Un olor nauseabundo salía de manera constante de la vivienda de una pareja en la ciudad rusa de Krasnodar, en el sudoeste del país. Sin embargo, cada vez que los vecinos intentaban averiguar su origen todo derivaba en un escándalo. Finalmente, el hombre y la mujer fueron detenidos y todo el vecindario está estremecido. Nadie puede creer lo que ocurría en esa casa del terror. Fragmentos humanos encontrados en la calle permitieron a los investigadores hallar un teléfono celular con fotos espeluznantes: un hombre posaba junto a un cadáver desmembrado.

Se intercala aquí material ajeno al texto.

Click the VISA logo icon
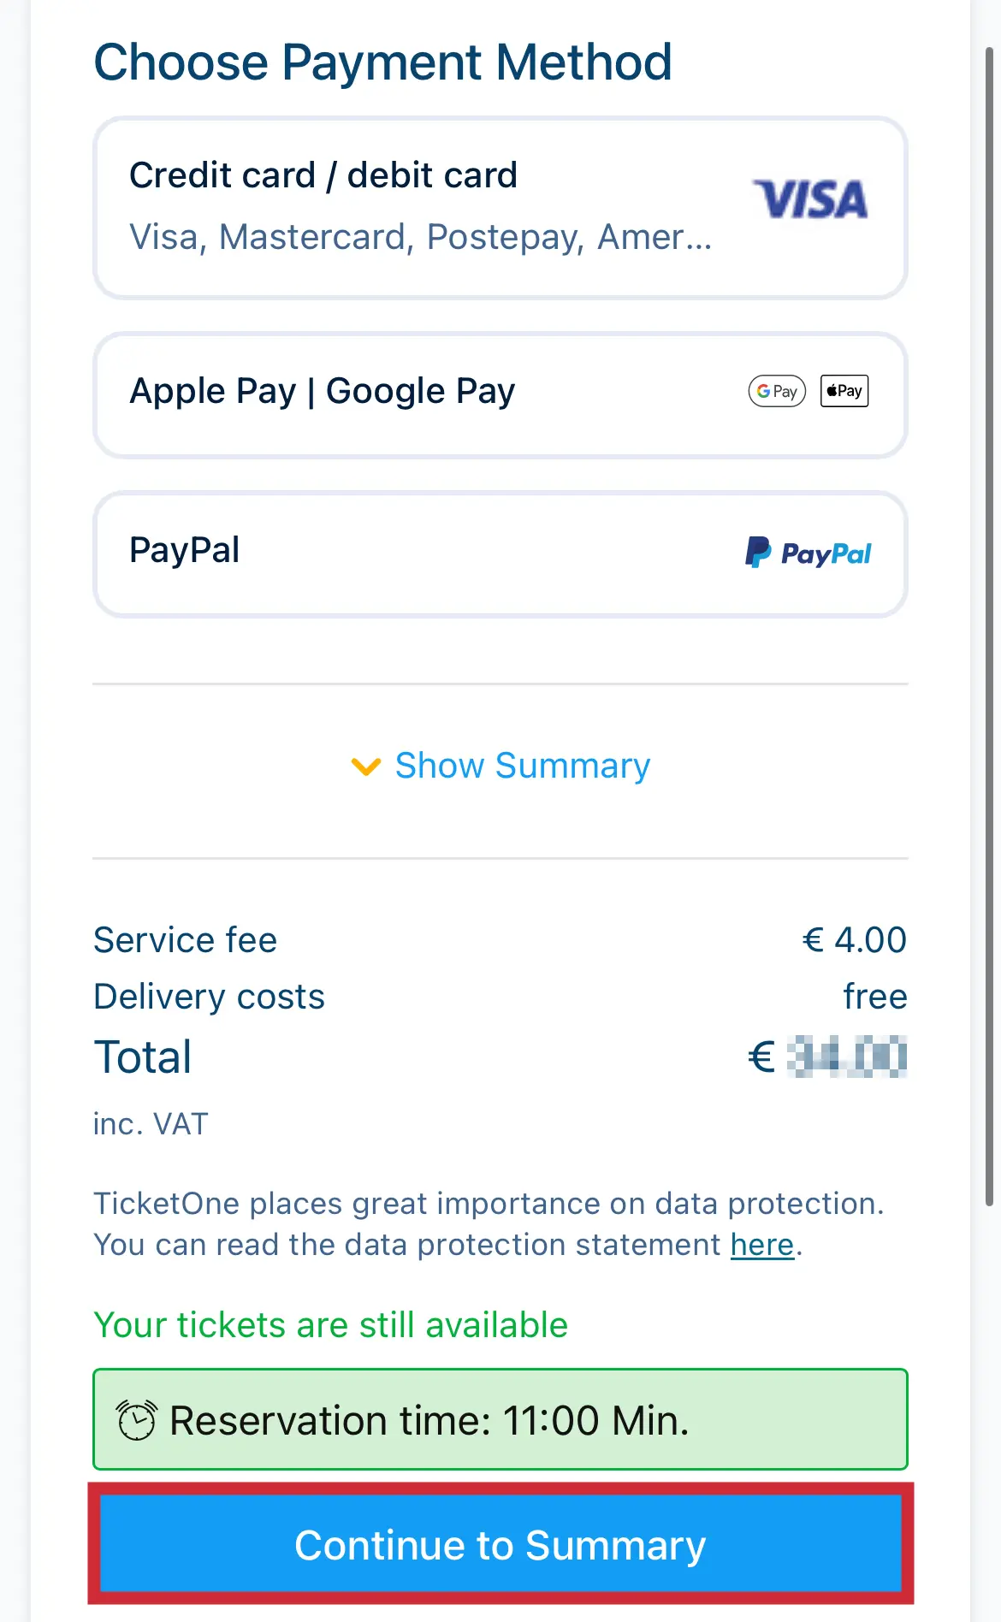(809, 199)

De inmediato, la policía averiguó quién era el propietario del móvil y así llegó hasta la vivienda del olor insoportable mezclado con Corvalol, sustancia química que actúa como somnífero, a la que los vecinos nunca habían podido ingresar. “Siempre que queríamos entrar en su habitación, empezaban los gritos salvajes. Natalia es una mujer escandalosa y furiosa, por eso no nos arriesgábamos mucho”, contaron, al describir las reacciones de la misteriosa mujer que vivía en el lugar, junto a su marido.

La policía entró

Pese a su reticencia, las fuerzas de seguridad ingresaron al domicilio de los sospechosos y allí se toparon con un panorama escalofriante: en el congelador tenían siete paquetes con restos humanos congelados y 19 fragmentos de piel, junto a los teléfonos de los muertos, “recetas para disimular el sabor de la carne humana” y fotos y videos de cadáveres en diferentes fases de descuartizamiento.

De inmediato, la mujer y su marido, Dmitri Baksheev, de 35 años, fueron detenidos, no sin antes oponer resistencia. No obstante, al no tener escapatoria, Natalia reconoció su aberrante práctica: las costumbres caníbales habían comenzado en 1999 y, desde entonces, se comieron a unas 30 personas.

Las pruebas los condenan

Respecto del último crimen, las autoridades policiales de Krasnodar detallaron que, luego de que la pareja bebiera alcohol junto a una mujer, el hombre la asesinó. “Después descuartizó el cadáver de la víctima, dejó varios trozos en el lugar del crimen y se llevó otros consigo”, que finalmente fueron encontrados en la habitación.

Hasta el momento, hay pruebas concretas de siete de los crímenes, aunque, en base a su propia confesión, las víctimas serían muchas más. Para definirlo, médicos forenses rusos ya iniciaron el análisis de los restos de carne hechos conserva y mantenidos en la heladera.